During Car HMI Europe, Wolfgang Klein, Design Director at Star, gave an interview about which technologies and smart mobility concepts will disrupt the HMI market over the next few years.
What are the main factors influencing current HMI developments?
The automotive sector is converging ever more strongly with other consumer, prosumer and lifestyle domains. This convergence, in turn, leads to a growing pressure from non-automotive companies in terms of the usability and performance of digital services. As a result, some OEMs now fully rely on synergies with UI existing frameworks, such as Android Auto.
Another macro trend is the shared ownership of cars, which extends the customer journey (through constant on- and offboarding) and requires more transparent asset management (by showing when and where potential cars are located).
Which new technologies and smart mobility concepts do you think will disrupt the HMI market and why?
Visual HMIs seem to have reached a level of maturity, having successfully made the computer personal. The next frontier, as I see it, will be to make the computer a person. Already today, voice assistance is a bustling melting pot for machine learning and audio-driven interfaces. Another main disruptor for the HMI market will be sophisticated telepresence technology, including AR. Besides creating more immersive experiences, they might cut out the necessity to travel in the first place. Data and machine learning will play an ever more important role in providing connectivity, seamlessness, comfort, personalization and efficiency during our time on-the-go. Whoever succeeds in bridging the gap between OEMs, mobility service providers, and other moving parts in the mobility ecosystem, will disrupt the market.
Regardless of the ownership model, cars will remain relevant as modes of transportation, thanks to unparalleled levels of comfort and last-mile navigation. Presumably, even passenger drones will not deliver the same kind of grid resolution any time soon, due to legal constraints.
What role do you feel automation will play in the development of future HMI concepts and user experience strategies?
As a first step, automation will require dedicated efforts to avoid and disperse occupants’ fears. Once trust has been established and drivers dare to take their hands off the wheel, occupants should find new ways to bond with and take charge of the car they’re in. One key way to address both these points, as I argue in my session, is to build a credible and trustworthy car personality.

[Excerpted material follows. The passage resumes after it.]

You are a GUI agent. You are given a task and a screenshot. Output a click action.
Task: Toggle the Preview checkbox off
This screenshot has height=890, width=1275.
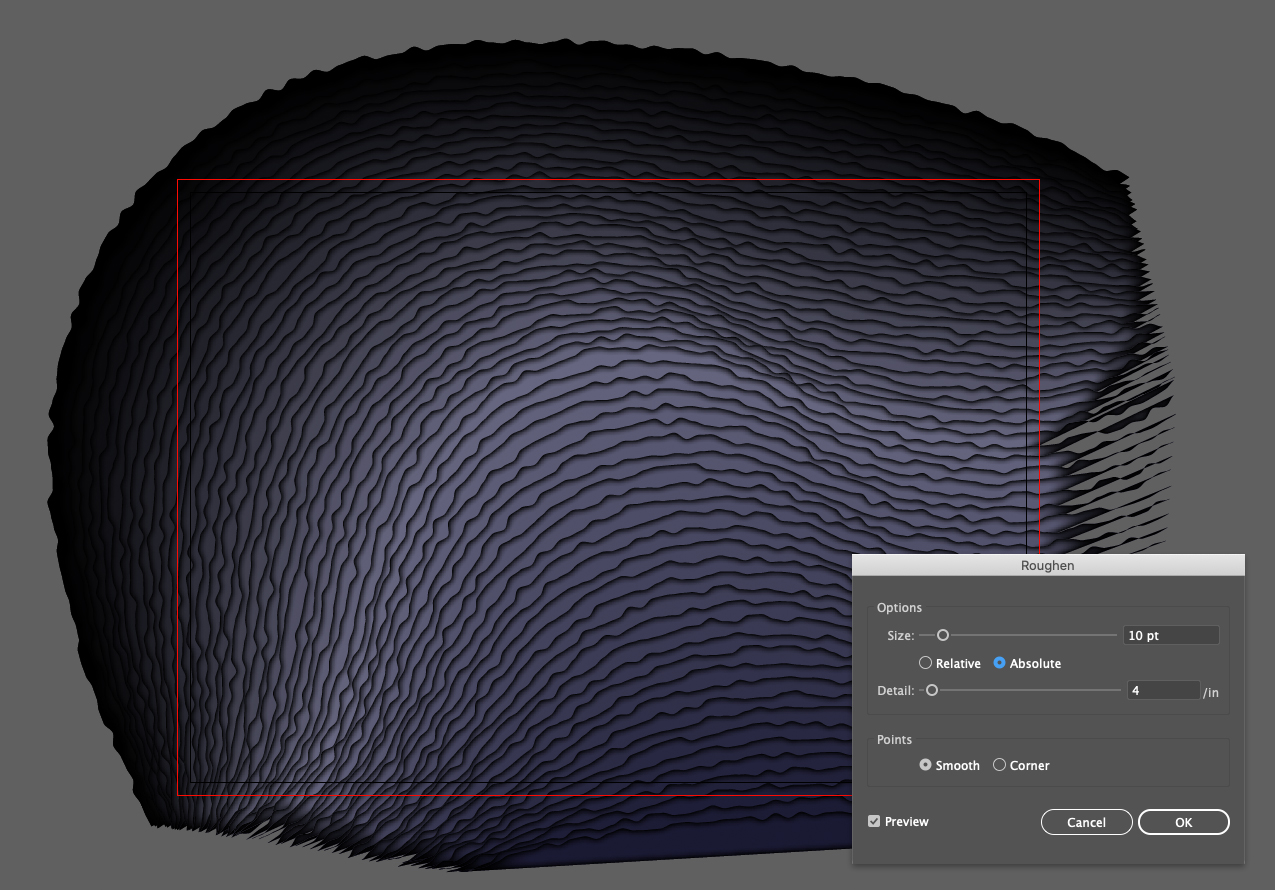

What are the main challenges at the moment with regards to HMI concept development?
Many automotive players think of their competitors exclusively as other automotive players. This can lead to a self-perpetuating mental model that underestimates the innovation, sophistication and pleasure of non-automotive digital service experiences, or breakthroughs in the IoT sector. As a result, digital facets are underrepresented in the innovation process, interactions across mobility touchpoints are incongruent or don’t even cover the entire product life cycle.
What would you say is the most iconic HMI from the past 50 years?
Firstly, Nomi in NIO ES8 – A manifestation of the car’s intelligence that puts a charming and easy-to-read face on an otherwise abstract or overwhelming process. As I see it, a game-changer in the automotive industry!
And secondly, the Tesla Model 3 – a no-nonsense UI that doesn’t distract the user with ornamental interior details. Instead, the threshold to using digital services is minimal, and updating UI hardware post-purchase is easy. This UI promises to age most gracefully.